Taking rare initiative, NYPD plans to hold Officer Daniel Pantaleo accountable for policing Eric Garner to death, albeit administrative discipline and not criminal. They have given the Department of Justice an ultimatum and deadline to move forward with a criminal investigation against Pantaleo for his actions in Garner’s death, or else they will move forward with departmental charges. On the surface, this deed appears commendable; however, it is a dollar store band-aid to cover another centuries-old wound. And it arrives gravely late. Garner is 1463 days dead, and $5.9 million is chicken feed for a lost life. Pantaleo’s aggressive actions warrant the same courtesy extended to former NYPD officer Justin Volpe, who received a 30-year prison sentence for his savage attack on Abner Louima. He deserves to be criminalized like the many black people who fill prisons and jails and inadvertently contribute to mass incarceration.
Pantaleo should have been canceled a long time ago, and the NYPD needs to do better.

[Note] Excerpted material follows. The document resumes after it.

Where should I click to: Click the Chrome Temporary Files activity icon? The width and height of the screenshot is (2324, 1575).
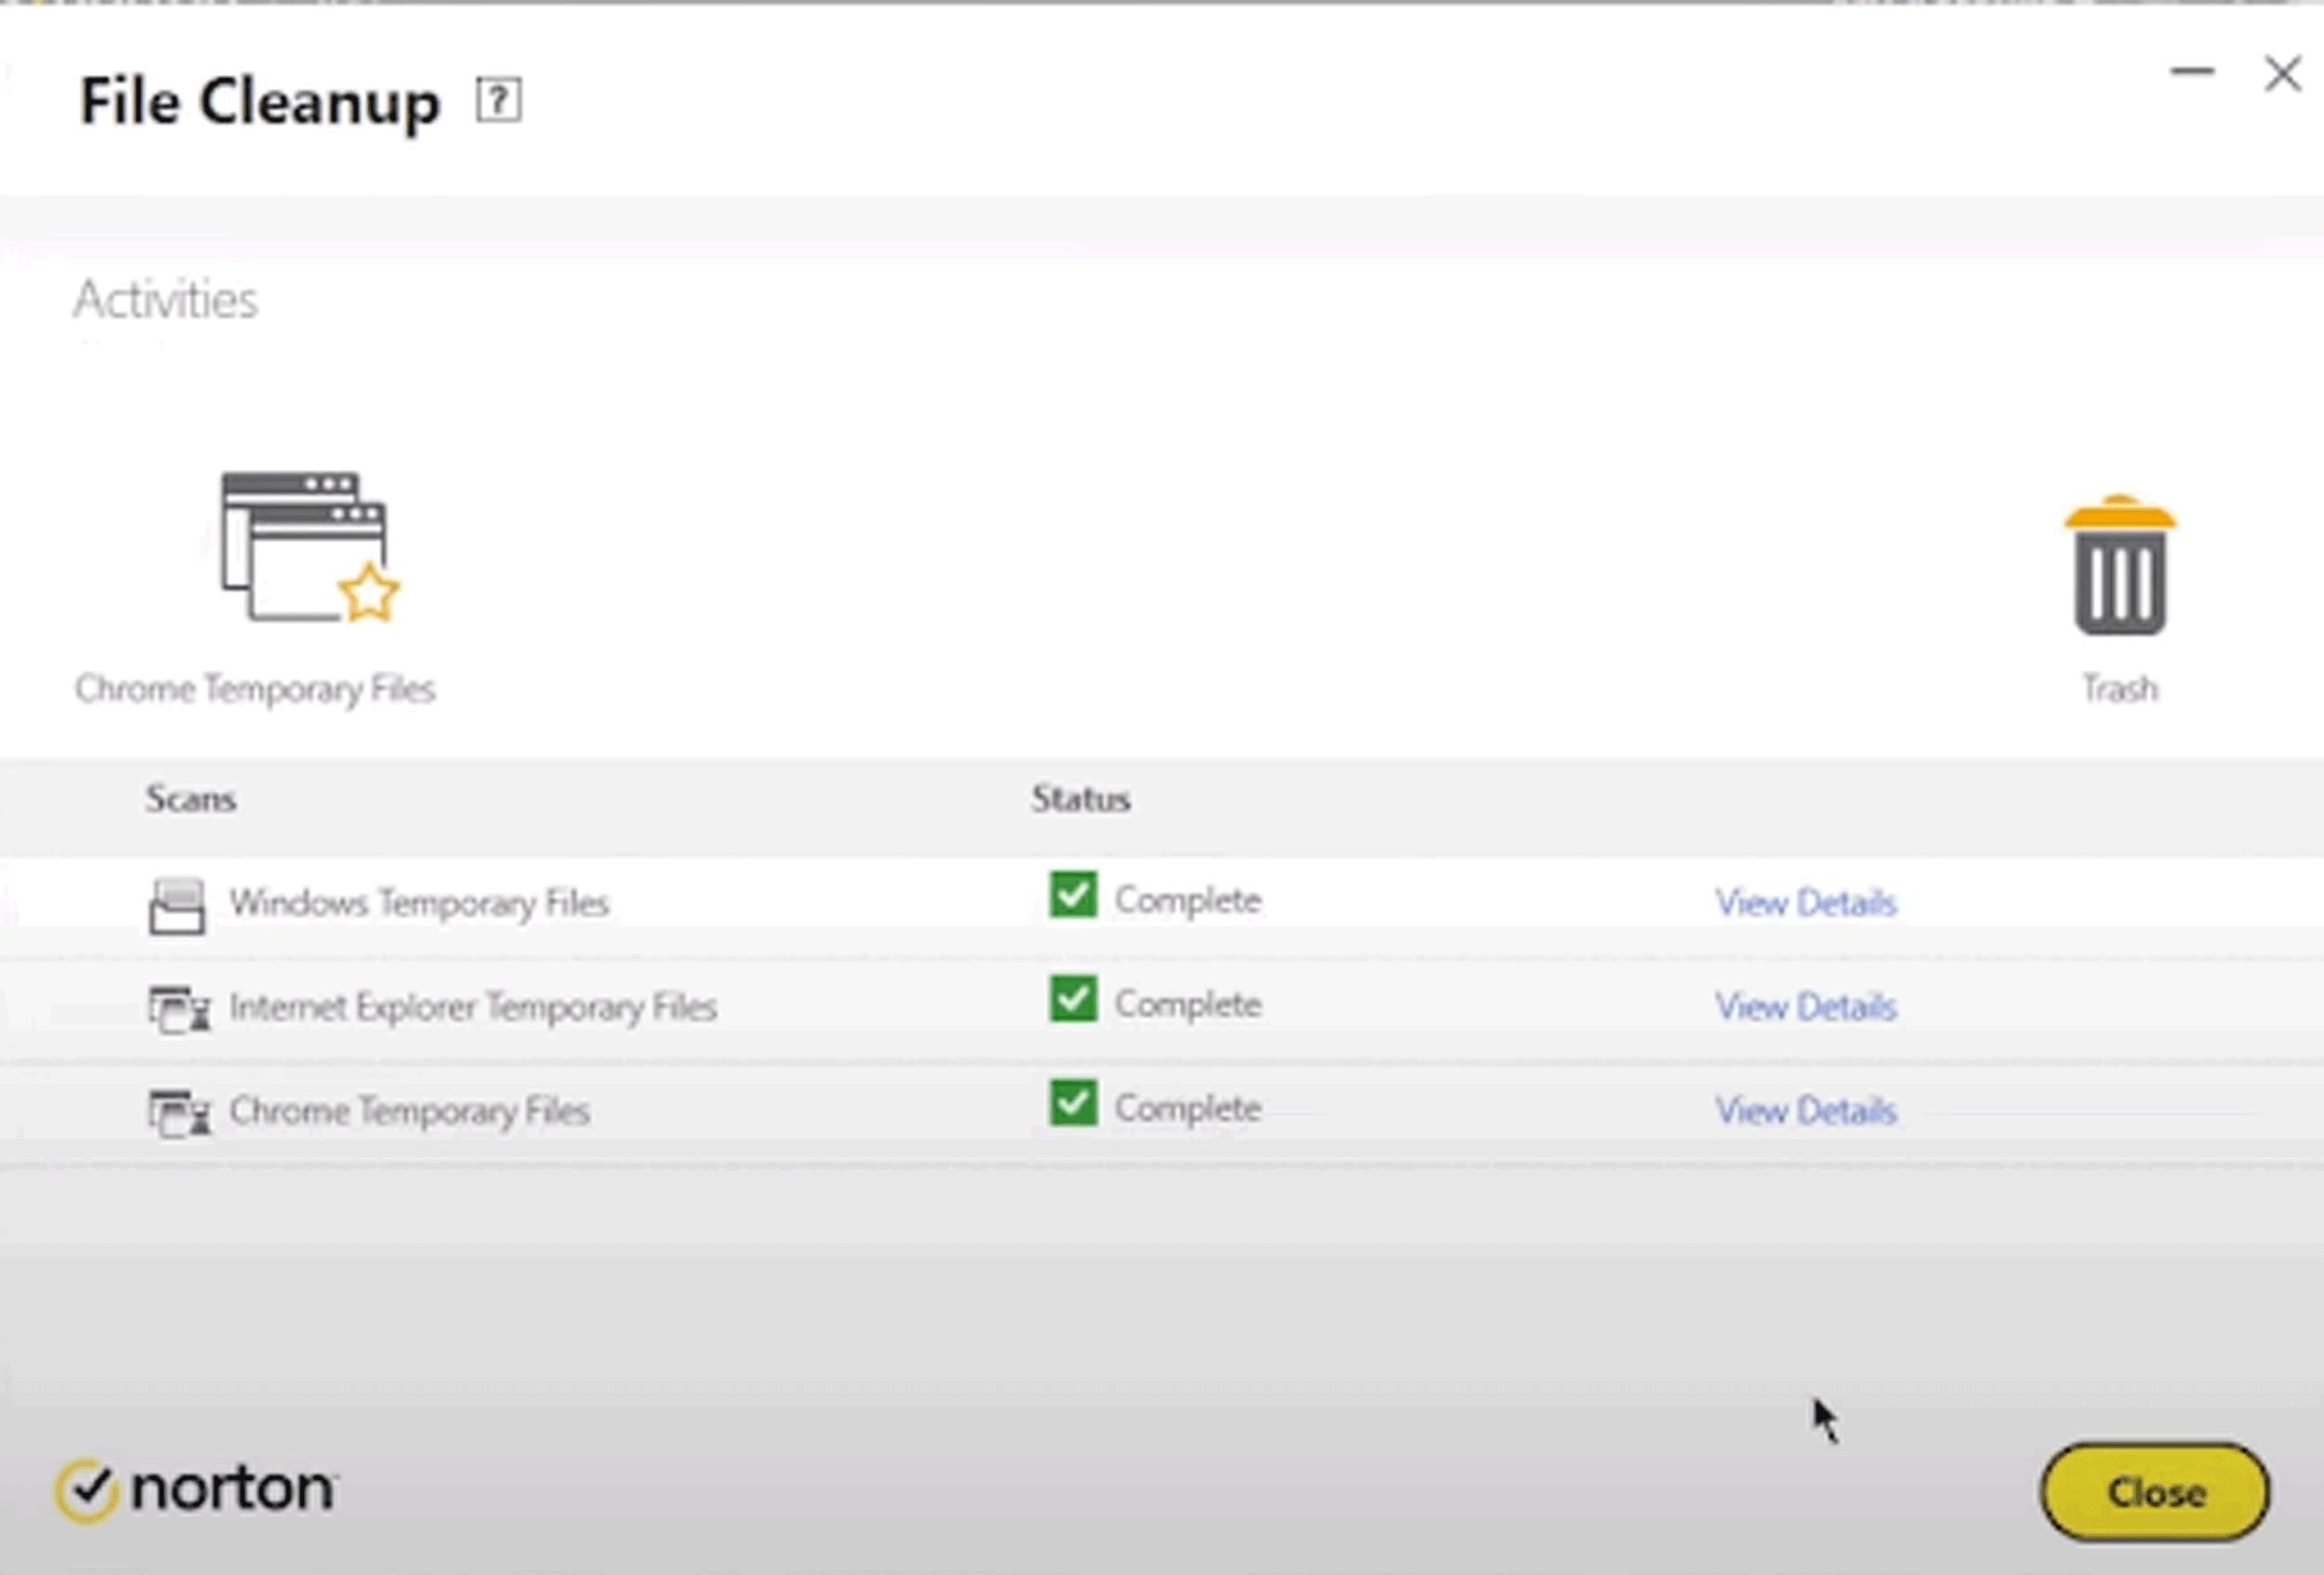point(309,547)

What is at work here is not solely holding a killer cop accountable, but rather a sly way to save face for an unfair and untimely judicial process. The NYPD is not alone in its underhanded redemptive plight; the Justice Department needs to do better, too. The decision to reopen the Emmett Till case is ass-backward. Till, who was 14 when he was brutally beaten beyond recognition, shot in the head, tossed into a river that runs through one of the nation’s racist states, has been dead some 63 years. The heathens who confessed to the crime are long gone. The statute of limitations has run its course, and the confession of 83-year-old Carolyn Bryant Donham--the white liar behind Till’s lynching--is restricted until 2036. Posthumous adjudication is weak. Instead of romancing black people by righting yesterday’s white wrongs, how about courting social justice and the tools to dismantle a f**ked-up legal system? At this moment, we are plagued by white violence that not only threatens our physicality, but also our mental well-being, our voices and the spaces we occupy.
The idea of reopening cases and pursuing departmental charges is somewhat commendable; after all accountability and justice is what we seek in the first place -- just not 99 years later. Justice should be as urgent as the outrage that follows a crime itself. Black people need your help to catch up.
As it stands, the old damage is done, and no amount of white salve will cure current black pain. Until the DOJ and every legal system that falls beneath it, is ready to revamp itself, we aren't here for secondary licks to our scabbed wounds. Another bandage won’t do. Nah.